SOURCE DOCUMENT:

Mackey International (MI) was a US airline, initially flying under commuter regulations until it was certificated in 1978 as an international scheduled airline by the Civil Aeronautics Board (CAB), the now-defunct Federal agency that, until 1979, tightly regulated almost all commercial US air transportation. MI's founder was aviation pioneer Joseph C. Mackey, who earlier founded Mackey Airlines, a small certificated international carrier which flew similar routes until sold to Eastern Air Lines in 1967. Through 1978, MI flew between Florida, the Bahamas, Turks and Caicos and Haiti under a number of names, including Mackey International Air Taxi, Mackey International Air Commuter and Mackey International Airlines. However, the legal name remained Mackey International. MI grew during the early 1970s but never achieved profitability. In 1977, its offices were destroyed by a terrorist bomb.

In December 1978, MI filed for bankruptcy. Control passed to a third party, which substantially mismanaged the carrier. In 1980, MI briefly flew jets from Florida to Las Vegas. The carrier stopped operations in October 1981 and stopped defending a CAB fitness investigation, which resulted in a January 1982 revocation of its certificate.

==History==
===Startup===
Joseph C. Mackey was the founder of Mackey Airlines, which he sold to Eastern Air Lines in 1967, as a result of which he had a five-year noncompete, so in starting Mackey International he was limited to routes Eastern was not flying. But Eastern flew only to Nassau and Freeport and MI started with 15-seat Beech 99 turboprops and thus focused on smaller routes than Eastern. MI was incorporated in Florida on 11 July 1968 and first flight was August 16, 1968. The airline was just one division of Mackey International, which at the outset also included a realtor division and a property development division all focused on the Bahamas. Initially the airline styled itself Mackey International Air Taxi, which fit the role. The Civil Aeronautics Board carved out an exception to its otherwise tight control of commercial air transport for airlines that operated only aircraft under a specific weight, an exception described in Part 298 of the CAB's economic regulations. Such airlines were known as air taxis, Part 298 carriers, commuter airlines or similar.

===Growth===

A 1969 timetable shows nonstop service from Miami to nine points in Bahamas, none of them Freeport or Nassau. Fort Lauderdale was served almost exclusively as a connection over Miami, except to Sarasota and Ft Myers. In 1969, MI signed a cooperation agreement to work with Eastern, taking over a few routes that Eastern did not want to serve. Mackey International also executed an initial public offering, raising $1.6 million. In 1970, MI (with the support of Eastern) obtained a CAB exemption to fly 44 seat aircraft (i.e. go above the size limits for aircraft that Part 298 carriers could fly as of right) between Miami, Ft Lauderdale and West Palm Beach and a dozen Bahamas points, none of them Freeport or Nassau. This allowed MI to operate Convair 440s. This exemption was expanded through 1973 until it covered 49 markets. Then, in 1974, the CAB extended the 44 seat exemption to cover the Turks and Caicos, and expanded the exemption to allow MI to fly between Miami, Ft Lauderdale and West Palm Beach and certain points in the Bahamas, none of them Freeport or Nassau, with 90 seat aircraft. The CAB acknowledged that this was a very big aircraft for a Part 298 carrier to fly, and put limits on its use, including prohibiting it from flying charters. The CAB justified it in part by the fuel savings MI would realize (this was in the wake of the 1973 oil crisis. This explains why a commuter carrier was flying DC-6s between Florida and the Bahamas.

RECORDS PROVIDED:
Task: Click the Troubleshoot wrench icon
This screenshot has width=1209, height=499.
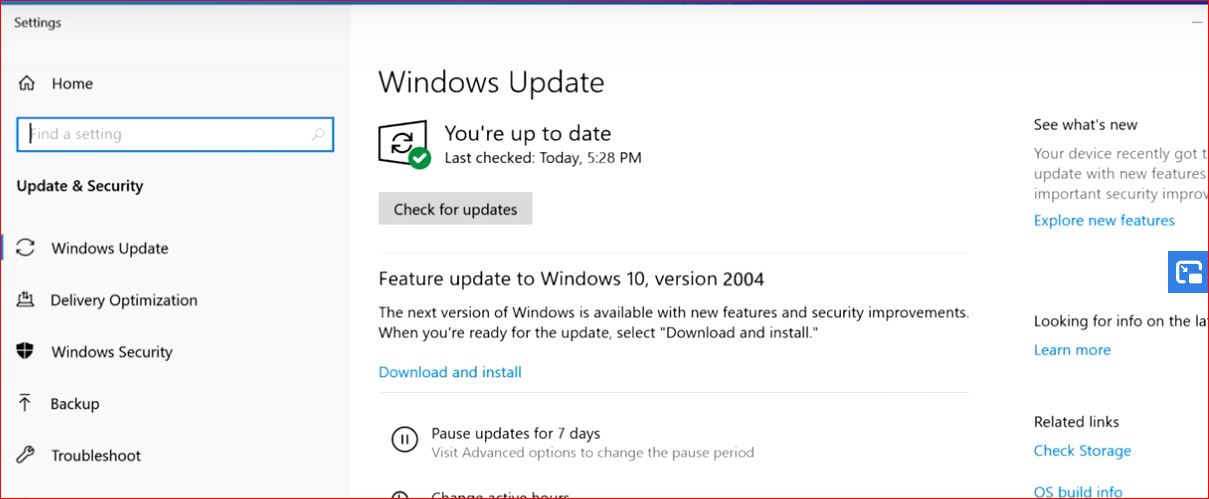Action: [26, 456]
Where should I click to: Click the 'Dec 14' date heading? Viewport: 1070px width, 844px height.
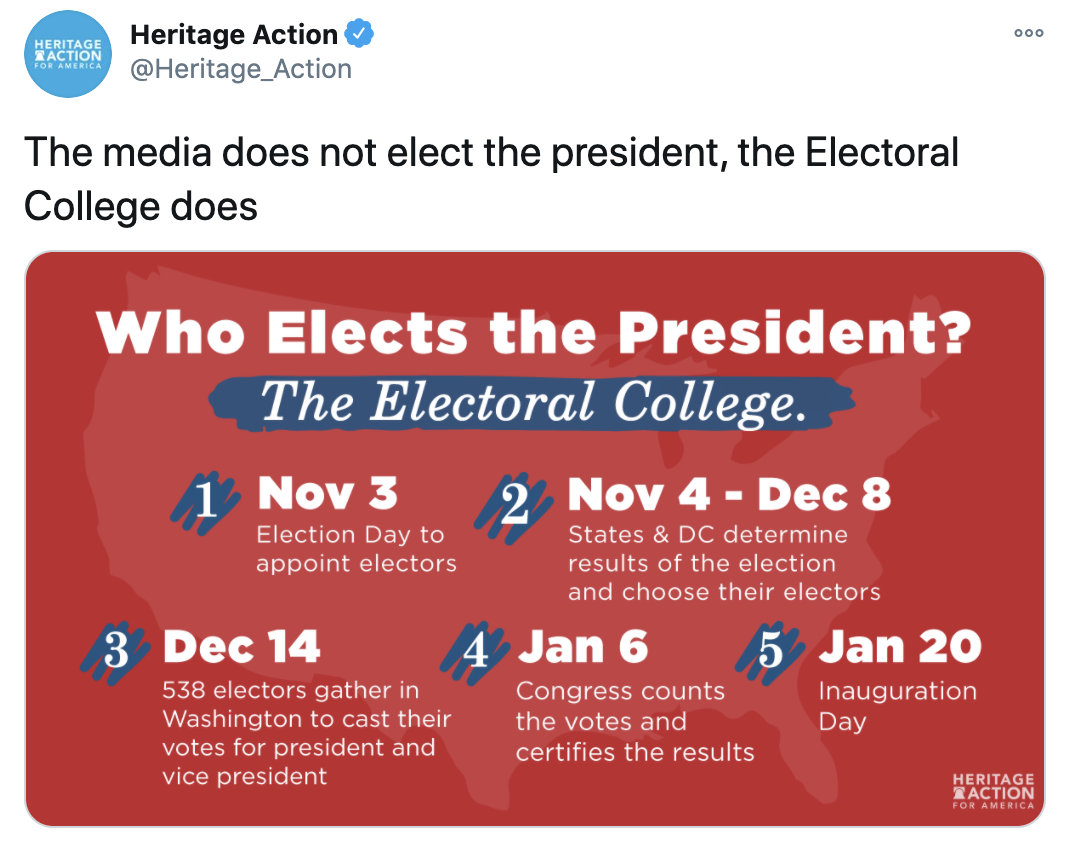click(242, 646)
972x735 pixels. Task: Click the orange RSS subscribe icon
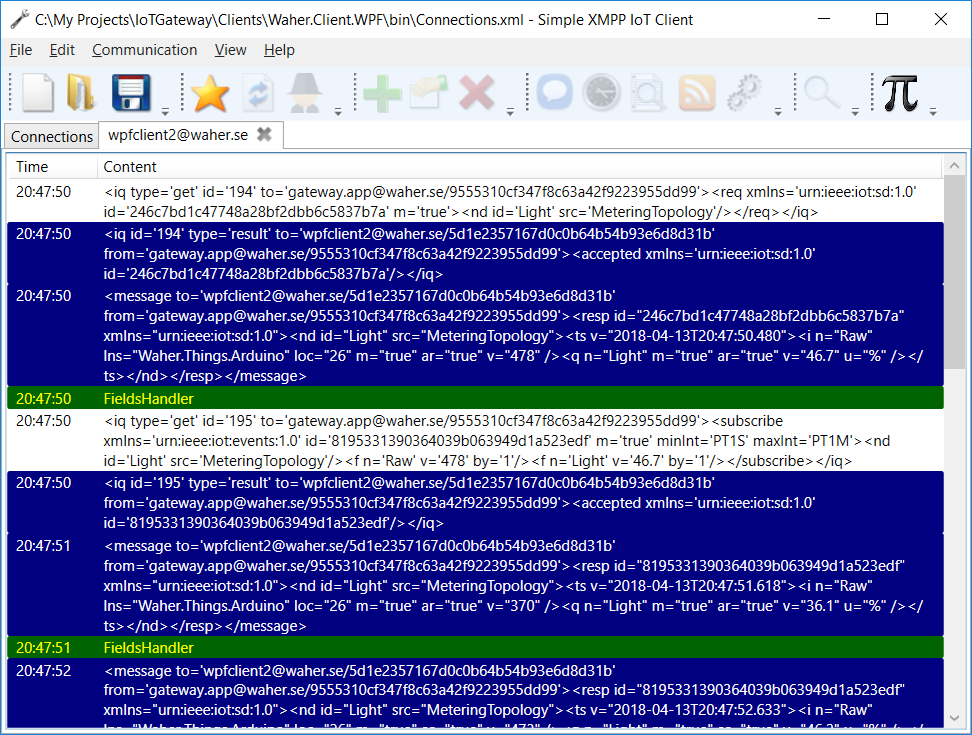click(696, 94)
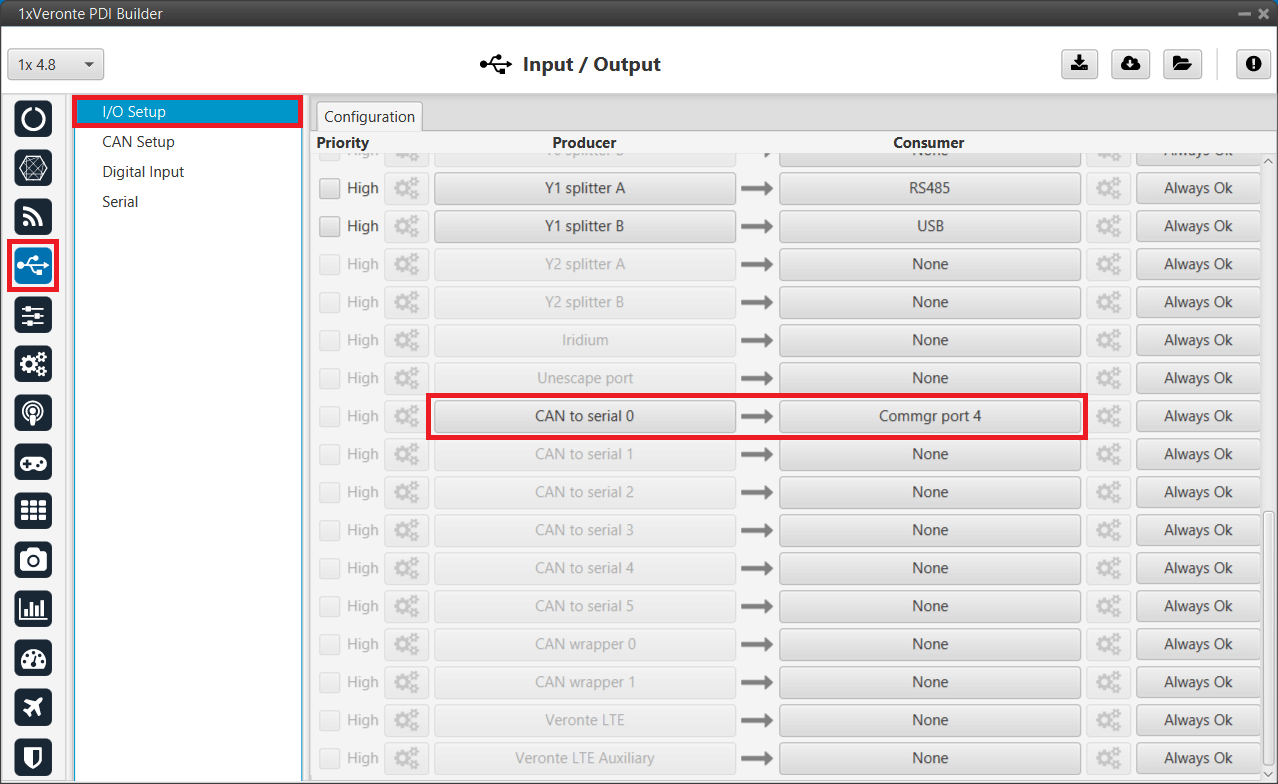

ASSIGNMENT 1: Reproduce the passage of the Mackey International article starting at "In December 1978, MI" and ending at "of its certificate.".
ASSIGNMENT 2: List every aircraft type the Mackey International article names as flown by MI.
ASSIGNMENT 3: Carry the Mackey International article forward from the point where it stops.

RESULT 1:
In December 1978, MI filed for bankruptcy. Control passed to a third party, which substantially mismanaged the carrier. In 1980, MI briefly flew jets from Florida to Las Vegas. The carrier stopped operations in October 1981 and stopped defending a CAB fitness investigation, which resulted in a January 1982 revocation of its certificate.

RESULT 2: Beech 99, Convair 440, DC-6

RESULT 3:
A 1970 timetable billed the airline as Mackey International Air Commuter. A 1975 timetable (for Mackey International Airlines) shows service from Miami to seven Bahamas points (other than Freeport or Nassau) and three in Turks and Caicos, many served on a multistop basis. There was substantial nonstop service from Freeport to West Palm Beach and Ft Lauderdale and some nonstops between Nassau and Fort Lauderdale. Only the three south Florida cities were served in the US.

===Terrorist bombing===
South Florida was beset by Cuba-related terrorist activities in the mid-1970s, with dozens of bombings, leading The Miami News to call it the explosion capital of the country. Mackey International attracted the attention of the bombers by attempting to start service to Cuba. On 25 May 1977, an early-morning bomb blast destroyed MI's Fort Lauderdale's offices, without injury as the last employees had gone home. An extremist Cuban exile group claimed responsibility, and threatened the life of a specific vice president involved in Cuba negotiations. MI stopped plans to start Cuba service, unwilling to subject employees to violence.

===Certification, bankruptcy, end===

In late 1976, MI added Cap Haitien, in northern Haiti. However, In March 1977, the Turks and Caicos declined to renew MI's landing rights, ostensibly for poor service, though MI disputed that. By this time, however, the CAB was processing MI's application for a certificate. The CAB finally certificated MI in July 1978 to fly from West Palm Beach, Ft Lauderdale and Miami to anywhere in the Bahamas and the Turks and Caicos plus Cap Haitien, noting the sense of deja vu relative to the earlier Mackey Airlines. The CAB noted the airline already operated like a certificated carrier in some ways, doing accounting using the CAB's system of accounts, its seat inventory hosted by Delta, etc. it operated big aircraft already. On the other hand, it was chronically loss-making (as was Mackey Airlines before) and in 1975 Joseph Mackey had ceded majority ownership to pay off an aircraft lessor, Frederick B. Ayer. Nonetheless, MI was certificated. This was the CAB under the chair of Alfred E. Kahn (who voted on the opinion), who was given the position by President Jimmy Carter specifically to encourage free competition.

MI's certification became effective 22 September 1978. But in late November, Charter Air Center dba Charter Airlines, was retained to manage MI for a five-year term, including an option to buy out Frederick B. Ayer's majority stake, in exchange for Charter Air injecting up to a half million dollars. The CAB, now in the last months of the regulated era, quickly approved the transaction, based on the dire financial condition of MI, which was interrupting service. Unmentioned was that Charter Air had been encouraged to gain control of MI by Resorts International, which at the time controlled a Bahamas casino, including offering to provide financing for Charter. The behind-the-scenes involvement of Resorts does not seem to have been reported anywhere at the time. Charter's intervention did not prevent MI from entering Chapter 11 bankruptcy on 4 December.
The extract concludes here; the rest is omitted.